And what that also means, and the deeper implications for all of us engaged in any kind of spiritual practice (whether you know you're engaged in it or not, you artists, dancers, mommies, chefs, gardeners, and all manner of makers of things), is that IF you are using your practice to fix or alter or control the natural movement of your mind...well, then you're not practicing.
This is the big trick of it...you can sit down and meditate. You can go to yoga every single day. But if you're using those practices to modify your sense of your self, to inflate or punish yourself, to prove something, to run away from something, or just to wall yourself in to the space you consider right or safe...those aren't the actual practices. They might LOOK just like them. They might SOUND just like them. But, from a standpoint of spiritual growth, they're like...holograms. You could reach out and stick your hand right through them.

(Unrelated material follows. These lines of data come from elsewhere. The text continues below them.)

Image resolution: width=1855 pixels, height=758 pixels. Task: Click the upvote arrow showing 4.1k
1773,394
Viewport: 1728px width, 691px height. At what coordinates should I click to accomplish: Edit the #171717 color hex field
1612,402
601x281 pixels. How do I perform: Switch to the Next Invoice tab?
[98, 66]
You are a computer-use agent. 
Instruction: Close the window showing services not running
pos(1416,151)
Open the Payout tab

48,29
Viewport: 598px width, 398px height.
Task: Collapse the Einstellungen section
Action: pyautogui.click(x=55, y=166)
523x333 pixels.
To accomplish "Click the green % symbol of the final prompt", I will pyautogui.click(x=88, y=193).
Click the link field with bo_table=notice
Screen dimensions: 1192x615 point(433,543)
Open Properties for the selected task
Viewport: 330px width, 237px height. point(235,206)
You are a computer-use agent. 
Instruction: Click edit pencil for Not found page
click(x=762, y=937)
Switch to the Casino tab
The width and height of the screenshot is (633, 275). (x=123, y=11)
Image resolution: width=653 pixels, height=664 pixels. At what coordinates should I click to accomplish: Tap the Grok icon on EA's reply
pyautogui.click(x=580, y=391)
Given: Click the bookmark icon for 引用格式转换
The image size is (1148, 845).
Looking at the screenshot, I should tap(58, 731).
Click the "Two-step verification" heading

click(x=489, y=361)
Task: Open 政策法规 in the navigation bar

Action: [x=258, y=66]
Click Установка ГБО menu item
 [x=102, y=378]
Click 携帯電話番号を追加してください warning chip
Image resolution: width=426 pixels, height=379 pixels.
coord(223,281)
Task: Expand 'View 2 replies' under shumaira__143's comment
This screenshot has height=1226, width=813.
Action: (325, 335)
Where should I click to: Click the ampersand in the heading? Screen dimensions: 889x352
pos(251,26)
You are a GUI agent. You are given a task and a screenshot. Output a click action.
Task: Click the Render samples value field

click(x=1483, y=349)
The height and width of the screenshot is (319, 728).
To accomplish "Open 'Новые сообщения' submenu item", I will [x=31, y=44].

So, the big challenge--the gauntlet that's been laid down by Mr. Sutra himself is--are you using your life and the practices of it, to open...or to close? Are you, moment by moment, sloughing away all the impulses to make things right, or are you caught up in the constant cycle of improvement? One is Yoga. One is not. And isn't that a relief, to know that Yoga is not some goal attained through some number of years of practice, or some thousands of sun salutations...it is actually the thing that is there when you stop getting in your own way.
It is, what already is.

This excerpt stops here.